Shoalhaven Coast
- Type: Australian Geographical Indication
- Year established: 2002
- Country: Australia
- Part of: South Coast
- Location: 34°48′36″S 150°38′13″E﻿ / ﻿34.81000°S 150.63694°E
- Varietals produced: Chambourcin, Verdelho

= Shoalhaven Coast =

Shoalhaven Coast is an Australian wine region located in the state of New South Wales.

The Shoalhaven Coast wine region is located in the state of New South Wales. It is close to the cities of Sydney, Wollongong and Canberra. The region has 16 cellar doors that have produced 500 tonnes or 400,000 bottles of wine.

The region is popularly known for Chambourcin, a French red wine. It is produced by crossbreeding and it has a bright and striking colour and an aroma of plummy fruit. The superb coastal beaches brings in enormous tourism, which boosts the wine market. Because of that, the cellar doors in the area are bustling with activities.

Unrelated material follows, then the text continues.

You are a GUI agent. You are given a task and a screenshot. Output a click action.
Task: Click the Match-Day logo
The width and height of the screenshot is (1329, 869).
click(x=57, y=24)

The region also boasts of the Coolangatta Estate, which is a major tourist attraction in the region.

The Shoalhaven coast has been a great success over the years with the establishment of new wineries and increased number of visitors to the area. This has positioned the region in the forefront of North South Wales wine industry.

Shoalhaven Coast holds a Winter wine festival every year in June. The festival is supported by wine tours from Sydney and Wollongong. It offers winery tours, outdoor entertainment and regional food tastings.

==History==
Shoalhaven is a city located in the South-eastern coastal region of New South Wales, Australia. It is about 200 kilometres south of Sydney. It is adjacent to the Tasman Sea. The South coast railway line cuts through the northern part of the city and stops at Bomaderry. As at 2013, the city has a population of 97,694. The city was named "Shoalhaven" by George Bass in 1797, when he explored the area and crossed the entryway to the river. He called it "Shoal Haven" because of the low depth of the river mouth.

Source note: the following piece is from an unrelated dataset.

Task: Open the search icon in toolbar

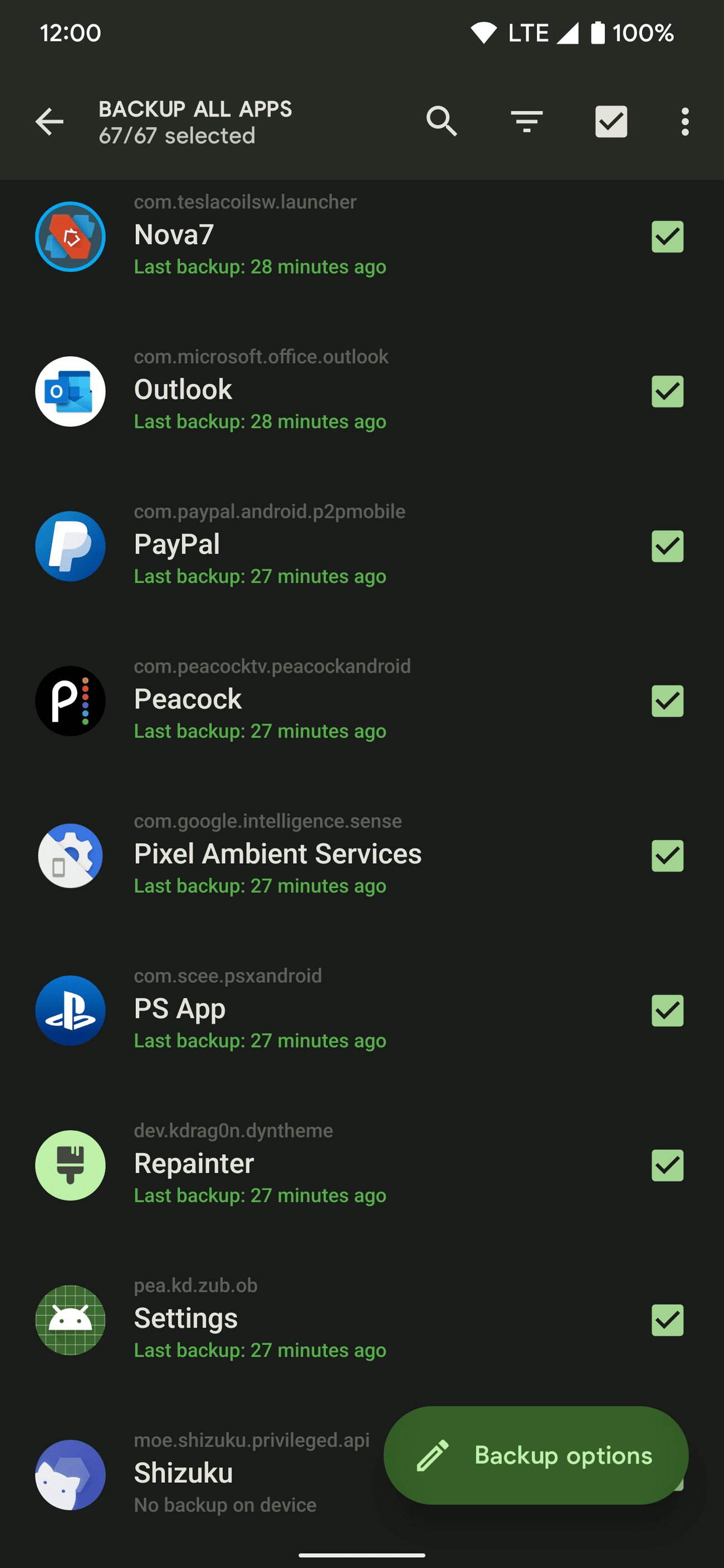Action: tap(442, 122)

Vineyards and wineries in the Shoalhaven Coast region were established in the 1980s. Therefore, most of them are small, but a lot of people are investing massively over the last decade.

==Coolangatta Estate==
The first vineyard in the region was planted by Alexander Berry at Coolangatta Estate on the slopes of Mt. Coolangatta. It is situated on the northern bank of the Shoalhaven River. The word "Coolangatta" means "good lookout". The estate is surrounded by vineyards.

==Climate==
Shoalhaven region has warm temperatures during the growing season. Vineyards on the north directly facing the slopes are open, well-drained and exposed to air. The only problem with the region is the unpredictable summer rainfall. The climate of the region is highly influenced by the Pacific Ocean.

==Wine varieties in the Shoalhaven coast region==
The two major varieties of wine in Shoalhaven coast are the Chambourcin and Verdelho. Chambourcin is a French hybrid grape variety for making wine. It has a great resistance to fungal diseases. It is good for the humid summer climate experienced in the region. The wine produced from this variety is deep-coloured with an aroma of plummy fruit.

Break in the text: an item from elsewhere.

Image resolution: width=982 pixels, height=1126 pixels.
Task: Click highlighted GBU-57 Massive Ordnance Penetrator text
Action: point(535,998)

Verdelho originates from Portugal and the Island of Madeira. In Australia, it is used to produce white table wines. It is an alternative to Chardonnay wine. They are common because they smell and taste like they produced from grapes.

Other types of wine produced in the region are Sauvignon blanc, Semillon, Cabernet Sauvignon and Shiraz. New varieties of wine are also springing up, such as, Arneis, Viognier, Tempranillo, Sangiovese and Tannat.

==Shoalhaven coast wine winter festival==
the Shoalhaven Coast Winter Wine Festival no longer takes place. It stopped during Covid and has not recommenced and there are no plans for it to resume.

==Award winning wines==
The region is known for producing quality and premium wine. This feat was recognized with more than 1,000 Australian and International wine awards.